Lacoste won the novice national title in 2003 and the junior national title in 2005. She also competed on the Junior Grand Prix series. She finished 5th in her senior national debut at the 2006 Canadian Championships. She briefly tried pair skating in 2007.
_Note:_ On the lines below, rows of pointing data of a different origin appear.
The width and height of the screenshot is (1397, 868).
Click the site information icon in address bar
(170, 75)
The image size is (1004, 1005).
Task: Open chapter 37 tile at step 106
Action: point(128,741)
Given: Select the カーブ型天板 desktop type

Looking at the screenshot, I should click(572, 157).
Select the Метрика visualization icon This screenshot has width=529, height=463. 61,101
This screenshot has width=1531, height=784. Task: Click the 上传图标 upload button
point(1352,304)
Lacoste won the bronze medal at the 2009 Canadian Championships. She was assigned to her first Four Continents Championships where she finished 10th. The following season, she made her Grand Prix debut, appearing at 2009 Skate Canada International and 2009 Cup of Russia. She finished 7th at the 2010 Four Continents.

Lacoste won the bronze at 2010 Skate Canada International and placed 5th at 2010 Skate America. She won a bronze medal at the 2011 Canadian Championships. She was named an alternate to the World Championships and was given her first berth to the event when Myriane Samson dropped out due to injury.
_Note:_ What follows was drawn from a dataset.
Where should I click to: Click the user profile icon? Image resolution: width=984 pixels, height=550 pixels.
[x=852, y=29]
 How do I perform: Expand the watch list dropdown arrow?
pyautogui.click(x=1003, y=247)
In 2012, Lacoste won the Canadian national title, defeating Cynthia Phaneuf by 1.57 points. Lacoste then earned a berth to her second World Championships when she placed 7th at the 2012 Four Continents, 0.18 ahead of Phaneuf. She finished 16th at the 2012 World Championships in Nice. Lacoste injured her right hip in autumn 2012.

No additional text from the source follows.